**EJERCICIO PLANTEADO**. En la reseña sobre el documental de O.J. Simpson, ¿en cuántas partes se divide el documental de Ezra Edelman?

**FRAGMENTO PROPORCIONADO**.
■ ■ ■

‘O.J. Simpson: made in America’. Jekyll y Mr. Hyde en la línea de 50 yardas
O.J. Simpson fue un deportista estadounidense excepcional, un jugador de fútbol americano que marcó una época en las grandes ligas universitarias primero y, tras un discreto comienzo, como profesional en la NFL. Sus hazañas se incorporaron a la memoria colectiva de varias generaciones y, sin embargo, para cualquiera que supere los cuarenta Simpson es sinónimo de crimen, alocada persecución por la autopista y dudoso castigo.
Ocurrió en 1994. Nicole, su segunda mujer (joven, glamorosa y blanca) y un amigo de la misma aparecieron muertos en casa, salvajemente acuchillados. Un reguero de pruebas difícilmente controvertibles señalaban de manera inequívoca al antiguo running back de los Buffalo Bills, icono publicitario y, en apariencia, tipo encantador y dechado de virtudes.
Ezra Edelman entregó el año pasado un apasionante documental en cinco partes que se desmarca de la consabida crónica de sucesos (el culebrón-juicio que concluyó con su absolución por el doble crimen), elaborando toda una teoría sobre la fama y la apariencia, impostura fatal que, sostenida el tiempo suficiente, puede degenerar claramente en trastornos graves del comportamiento.
O.J. Simpson, made in America comienza contextualizando al personaje, ubicándolo en un marco histórico parejo al de la reciente Detroit (Kathryn Bigelow, 2017). Lucha por los derechos civiles, necesidad de compromiso y ausencia total de sensibilidad en el departamento de policía de otra gran ciudad (en este caso, Los Ángeles). La comunidad afroamericana necesitaba que aquellos que conseguían destacar –en cualquier ámbito de la vida- se significasen; fuesen capaces de dar un paso al frente y denunciar los atropellos constantes, con un origen claramente racial.
O.J. Simpson nunca estuvo por la labor. Su principal y única causa fue él mismo: la adquisición de un status, de notoriedad. Sus amigos de infancia nos lo presentan como un tipo calculador, capaz de eludir las consecuencias de sus actos enarbolando su hipnótica sonrisa. O.J. fue un producto americano 100%: se forjó a sí mismo, le importó más bien poco su prójimo y entendió su fortuna como una suerte de merecimiento impepinable.

■ ■ ■

**FRAGMENTO DE DATOS**.
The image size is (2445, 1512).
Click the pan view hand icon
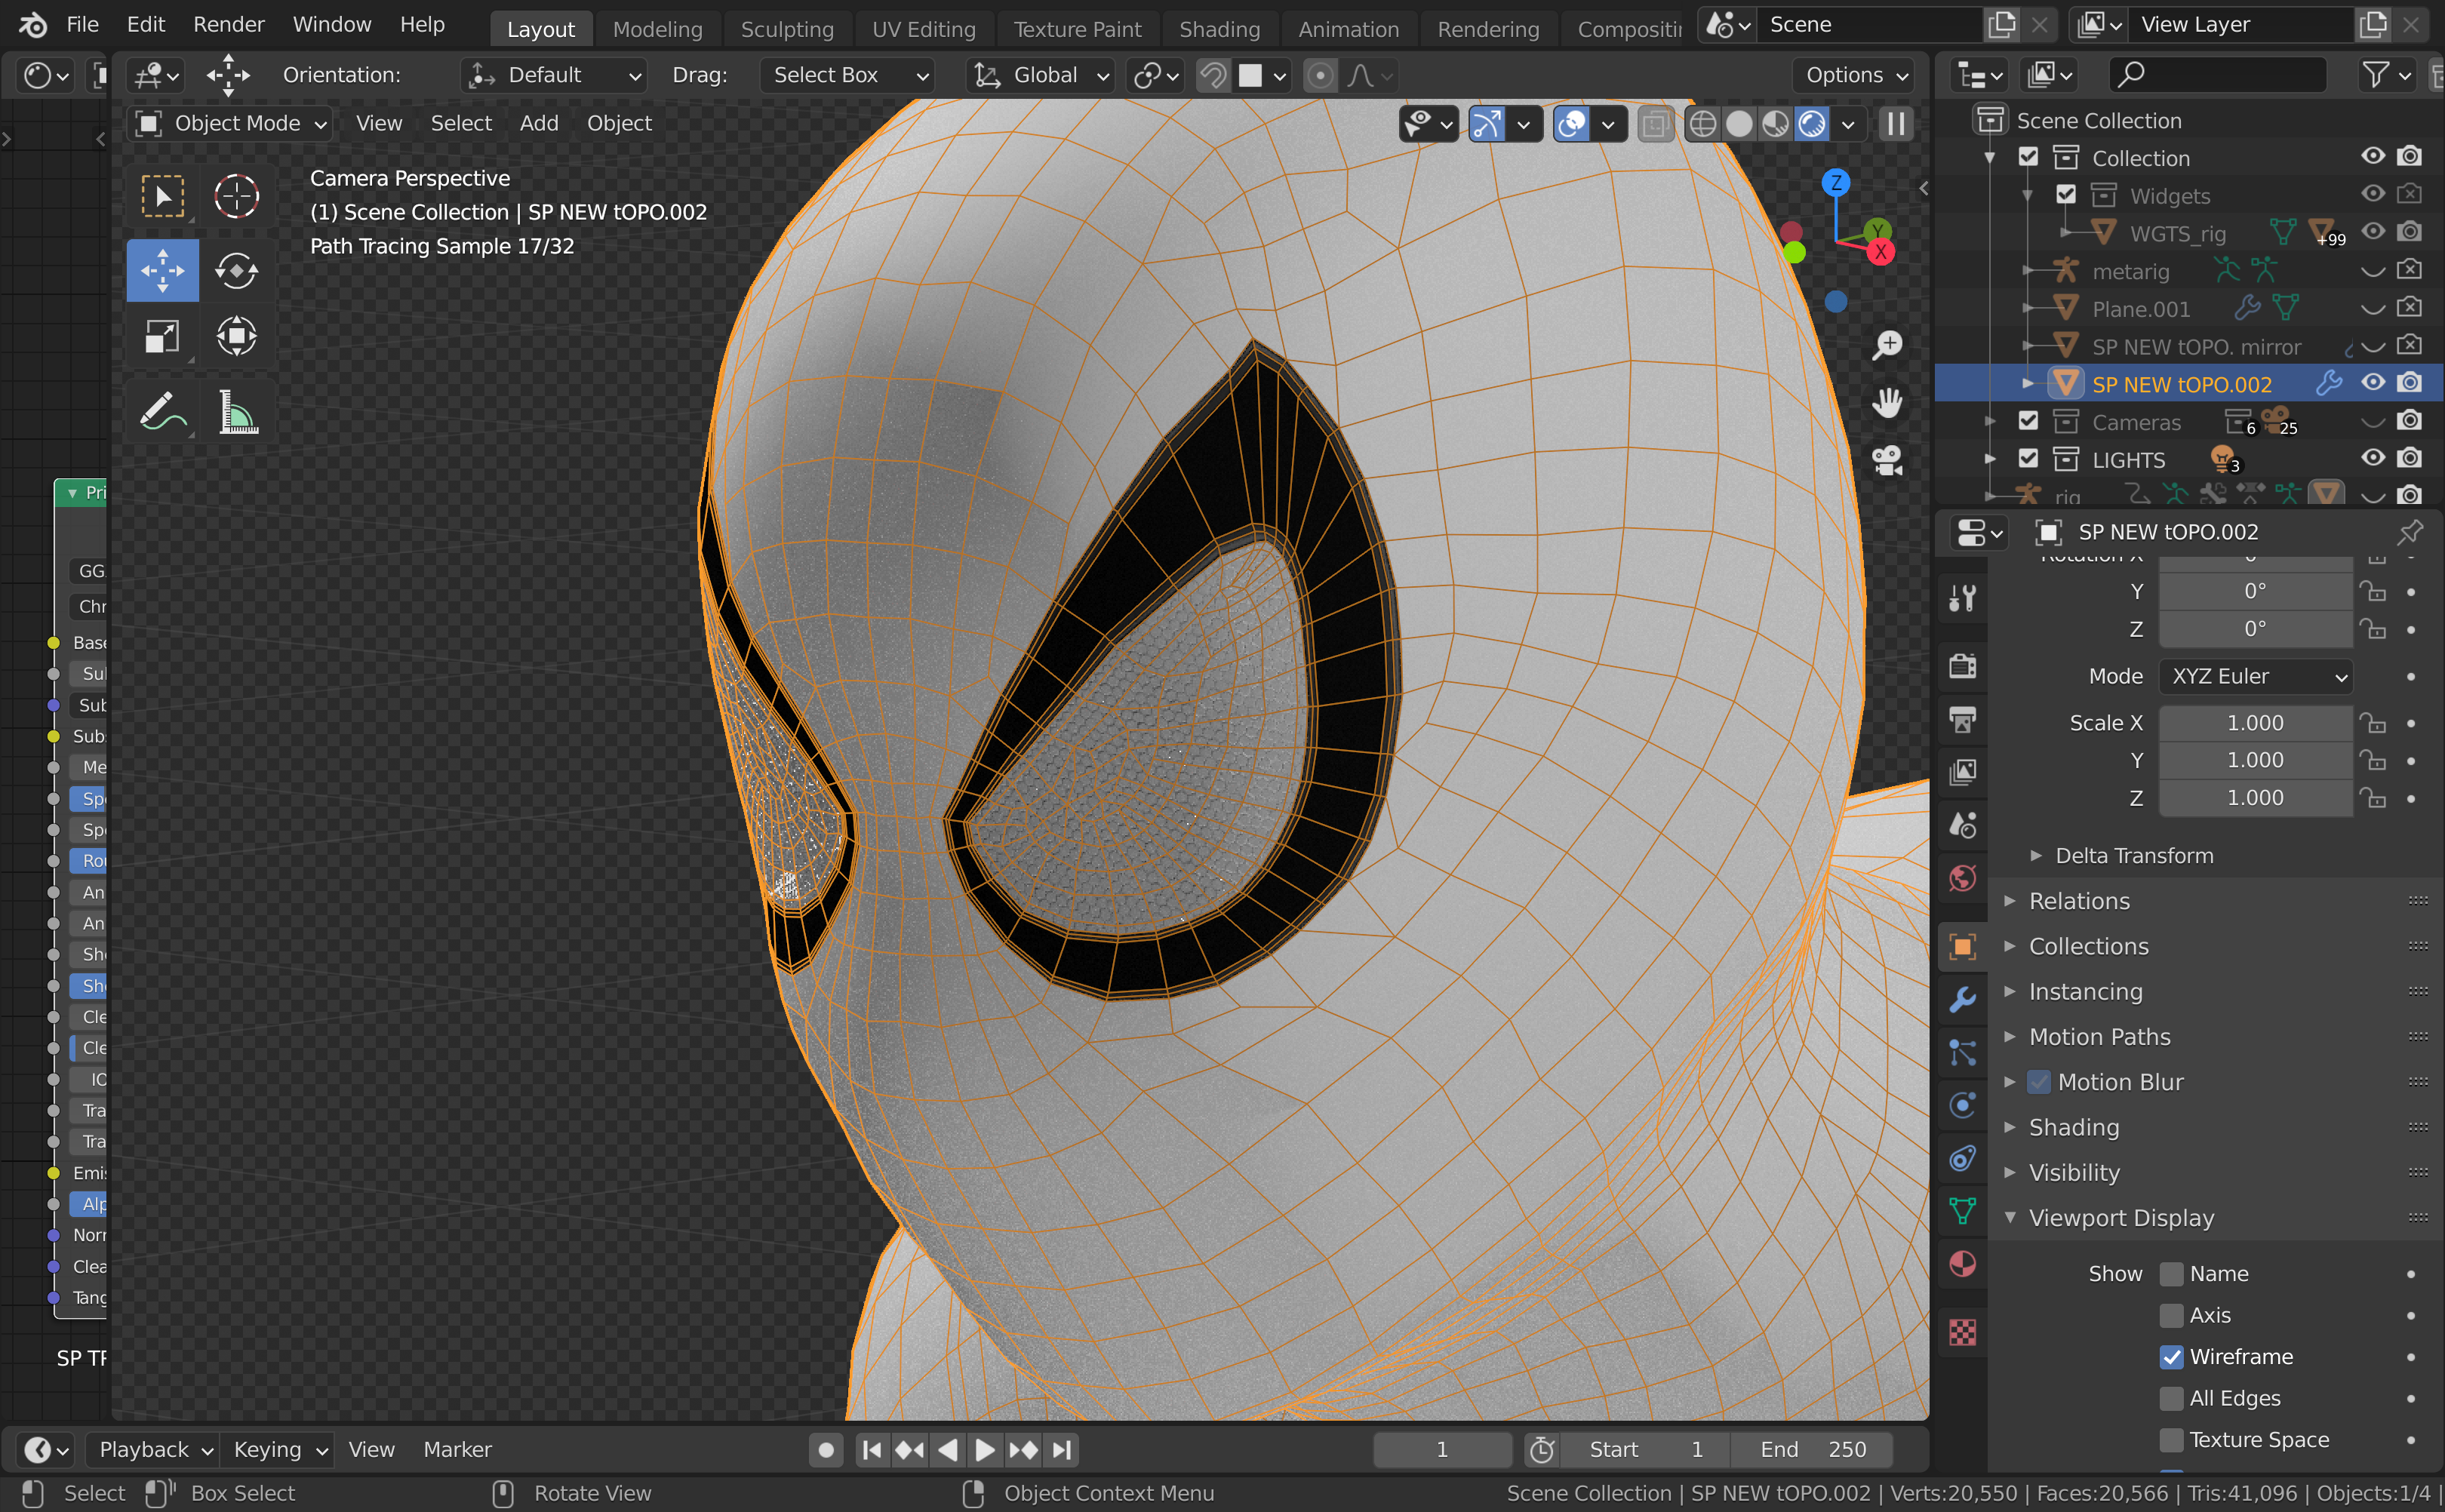click(1887, 403)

■ ■ ■

**RESPUESTA COMPLETA**. En cinco partes.